The Ray-Ban Wayfarer is a glasses icon. These are the glasses that Bob Dylan used to hide his eyes. The Blues Brothers escaped the cops in Illinois while wearing Ray-Bans. Don Henley sang about them in The Boys of Summer. When Corey Hart said he wore his Sunglasses at Night, he was talking about Ray-Bans. A pair of giant Ray-Bans marks the spot where musician Buddy Holly died in Iowa.
Add to that list another grim cultural moment: a man who killed 14 people and injured 35 more staring at himself in the mirror of a rented room. Testing his new technology—a pair of Meta Ray-Ban smart glasses—which he’ll use to plot a terror attack.
The FBI-provided footage is almost 4 minutes long and has no sound. It’s five different clips from multiple sources, only the first two come from Jabbar’s glasses. In the first, he’s riding through the French Quarter on a bicycle on Halloween. In the second clip, Jabbar stares into a mirror, the Ray-Bans capturing his sweaty face.
“Meta glasses appear to look like regular glasses but they allow a user to record video and photos hands-free,” Lyonel Myrthil, FBI New Orleans Special Agent in Charge, told reporters during a press conference following the release of the footage. “They also allow the user to potentially livestream through their video. Jabbar was wearing a pair of Meta glasses when he conducted the attack on Bourbon Street. But he did not activate the glasses to livestream his actions that day.”
The FBI video also included clips from security footage in the area showing Jabbar setting up for the attack. He’s wearing glasses in the videos. Jabbar placed two IEDs on the streets, which failed to detonate, and died in a shootout with police after exiting the F-150. The guns he used were purchased legally in Texas.
Meta and Ray-Ban launched their first pair of smart glasses back in 2021, but the product didn’t surge in popularity until a few years later. Other companies have attempted to market smart glasses before, but they’ve been failures. The most famous failure was Google Glass, a 2013 attempt by the tech giant to get people to put cameras on their faces.
People hated Google Glass. By 2013, many people already had a device on them that would take a photo or video of anything around them, but there was still a lot of widespread resistance to the idea of constant surveillance. Google Glass was bulky and obviously a camera and a lot of people pushed back. Some businesses even prohibited people who wore the ugly cameras from entering their stores, bars, and restaurants.
Meta’s grand innovation in the smart glasses space is concealment. Ray-Ban is one of the most iconic and ubiquitous sunglasses brands in the world. Its Wayfarer is so popular that it’s inspired countless knockoffs. A passing glance at a pair of Meta glasses doesn’t register alarm in people. Unless you’re looking closely, they’re just glasses.
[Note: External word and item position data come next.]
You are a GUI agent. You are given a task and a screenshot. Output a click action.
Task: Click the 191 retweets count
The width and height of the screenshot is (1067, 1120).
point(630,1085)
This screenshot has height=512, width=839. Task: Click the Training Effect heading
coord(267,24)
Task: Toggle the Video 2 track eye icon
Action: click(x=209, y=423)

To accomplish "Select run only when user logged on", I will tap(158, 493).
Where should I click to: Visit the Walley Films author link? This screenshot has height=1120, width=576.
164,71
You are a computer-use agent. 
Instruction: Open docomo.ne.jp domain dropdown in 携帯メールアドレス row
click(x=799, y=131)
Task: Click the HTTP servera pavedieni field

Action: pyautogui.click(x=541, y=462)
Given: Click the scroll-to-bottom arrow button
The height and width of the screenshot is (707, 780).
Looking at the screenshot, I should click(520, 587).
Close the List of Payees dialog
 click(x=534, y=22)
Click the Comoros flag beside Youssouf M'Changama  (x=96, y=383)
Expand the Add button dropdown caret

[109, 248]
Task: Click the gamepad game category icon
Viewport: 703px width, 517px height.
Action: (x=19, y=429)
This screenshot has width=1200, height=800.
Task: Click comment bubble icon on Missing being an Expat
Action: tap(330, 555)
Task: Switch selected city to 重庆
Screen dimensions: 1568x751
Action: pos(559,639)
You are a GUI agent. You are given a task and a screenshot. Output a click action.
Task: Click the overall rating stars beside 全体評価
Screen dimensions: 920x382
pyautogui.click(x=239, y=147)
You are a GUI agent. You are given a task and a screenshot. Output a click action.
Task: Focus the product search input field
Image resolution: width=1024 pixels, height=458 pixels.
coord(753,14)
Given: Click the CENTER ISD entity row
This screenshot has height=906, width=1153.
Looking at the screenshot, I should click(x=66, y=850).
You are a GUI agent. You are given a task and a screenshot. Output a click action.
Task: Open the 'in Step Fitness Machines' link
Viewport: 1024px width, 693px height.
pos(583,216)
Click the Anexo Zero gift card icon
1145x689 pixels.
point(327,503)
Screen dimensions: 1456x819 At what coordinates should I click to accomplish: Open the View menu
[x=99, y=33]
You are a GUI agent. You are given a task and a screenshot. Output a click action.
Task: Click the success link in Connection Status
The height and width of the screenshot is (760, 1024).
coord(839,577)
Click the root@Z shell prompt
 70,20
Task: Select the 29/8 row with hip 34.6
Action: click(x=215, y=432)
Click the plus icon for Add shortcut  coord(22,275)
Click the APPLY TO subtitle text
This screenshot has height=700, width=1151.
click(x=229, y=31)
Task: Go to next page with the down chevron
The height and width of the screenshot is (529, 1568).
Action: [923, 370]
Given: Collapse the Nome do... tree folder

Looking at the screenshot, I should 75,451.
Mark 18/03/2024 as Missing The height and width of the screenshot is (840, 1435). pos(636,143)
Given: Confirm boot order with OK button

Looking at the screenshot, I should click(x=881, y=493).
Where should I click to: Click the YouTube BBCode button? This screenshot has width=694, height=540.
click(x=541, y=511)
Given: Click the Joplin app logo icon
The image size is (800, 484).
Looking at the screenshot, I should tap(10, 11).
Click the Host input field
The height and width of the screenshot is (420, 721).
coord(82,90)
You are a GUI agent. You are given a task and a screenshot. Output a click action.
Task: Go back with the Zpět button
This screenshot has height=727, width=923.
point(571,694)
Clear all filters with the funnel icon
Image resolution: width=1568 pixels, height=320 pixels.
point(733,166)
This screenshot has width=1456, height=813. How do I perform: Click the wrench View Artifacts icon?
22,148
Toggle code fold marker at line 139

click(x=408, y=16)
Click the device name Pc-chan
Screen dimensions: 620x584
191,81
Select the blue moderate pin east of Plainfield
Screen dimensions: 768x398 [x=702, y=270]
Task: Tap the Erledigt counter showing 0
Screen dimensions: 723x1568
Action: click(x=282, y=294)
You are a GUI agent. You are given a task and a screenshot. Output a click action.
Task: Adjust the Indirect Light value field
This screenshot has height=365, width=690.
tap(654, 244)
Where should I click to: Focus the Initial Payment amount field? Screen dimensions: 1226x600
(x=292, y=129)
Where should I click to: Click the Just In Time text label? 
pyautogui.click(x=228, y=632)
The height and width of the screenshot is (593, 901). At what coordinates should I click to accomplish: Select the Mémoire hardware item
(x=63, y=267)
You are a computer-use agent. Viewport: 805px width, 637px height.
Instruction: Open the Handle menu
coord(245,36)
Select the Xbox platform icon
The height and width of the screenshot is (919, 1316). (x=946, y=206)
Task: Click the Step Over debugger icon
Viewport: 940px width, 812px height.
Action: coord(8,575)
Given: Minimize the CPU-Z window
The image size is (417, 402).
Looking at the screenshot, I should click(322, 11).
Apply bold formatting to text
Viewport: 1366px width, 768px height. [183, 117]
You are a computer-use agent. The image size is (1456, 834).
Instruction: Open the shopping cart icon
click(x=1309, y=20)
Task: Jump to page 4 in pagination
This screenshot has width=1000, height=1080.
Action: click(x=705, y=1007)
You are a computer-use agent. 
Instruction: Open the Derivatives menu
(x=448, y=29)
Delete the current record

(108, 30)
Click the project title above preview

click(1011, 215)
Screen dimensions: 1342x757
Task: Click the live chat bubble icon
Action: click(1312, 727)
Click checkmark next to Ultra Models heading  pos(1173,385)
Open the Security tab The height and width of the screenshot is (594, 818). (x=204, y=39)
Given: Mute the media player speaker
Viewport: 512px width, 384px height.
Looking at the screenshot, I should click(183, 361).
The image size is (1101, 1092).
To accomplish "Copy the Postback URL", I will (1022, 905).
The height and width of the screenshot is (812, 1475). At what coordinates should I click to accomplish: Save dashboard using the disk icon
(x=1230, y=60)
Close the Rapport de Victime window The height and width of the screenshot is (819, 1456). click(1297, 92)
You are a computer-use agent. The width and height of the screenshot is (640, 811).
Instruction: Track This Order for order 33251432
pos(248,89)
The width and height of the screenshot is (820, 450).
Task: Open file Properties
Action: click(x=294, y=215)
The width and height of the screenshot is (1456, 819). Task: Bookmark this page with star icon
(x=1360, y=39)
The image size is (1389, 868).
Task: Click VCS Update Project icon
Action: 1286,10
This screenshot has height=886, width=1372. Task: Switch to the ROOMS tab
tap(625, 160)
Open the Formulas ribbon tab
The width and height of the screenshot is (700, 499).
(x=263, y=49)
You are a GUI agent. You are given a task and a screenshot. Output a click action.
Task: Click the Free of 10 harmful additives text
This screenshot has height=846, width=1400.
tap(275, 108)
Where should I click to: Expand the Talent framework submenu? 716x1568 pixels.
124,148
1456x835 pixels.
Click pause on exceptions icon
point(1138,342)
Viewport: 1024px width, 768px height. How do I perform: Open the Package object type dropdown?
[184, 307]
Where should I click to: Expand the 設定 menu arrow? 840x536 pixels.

Ray-Bans are iconic and cool. They’re so ingrained into American culture that we don’t think about them when we see them. When Mark Zuckerberg approached the brand to host his smartglasses platform, he was borrowing the brand’s easy coolness.
It worked. And now anyone can be effortlessly cool while recording absolutely everything around them. And no one will bat an eye.